-- What is being asked --
Using the material below, return exactly the lines between the one holding "Task: Click the" and the one holding "The height and", inclusive, and no others.

-- Data --
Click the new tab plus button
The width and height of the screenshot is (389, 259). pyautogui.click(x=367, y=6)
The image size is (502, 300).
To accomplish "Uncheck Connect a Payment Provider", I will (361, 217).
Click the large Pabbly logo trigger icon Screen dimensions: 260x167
...
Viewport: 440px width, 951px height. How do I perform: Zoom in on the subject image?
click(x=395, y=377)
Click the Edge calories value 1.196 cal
...
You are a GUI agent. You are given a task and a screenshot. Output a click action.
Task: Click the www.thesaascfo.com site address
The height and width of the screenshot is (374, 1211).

-- Result of this exercise --
Task: Click the www.thesaascfo.com site address
The height and width of the screenshot is (374, 1211).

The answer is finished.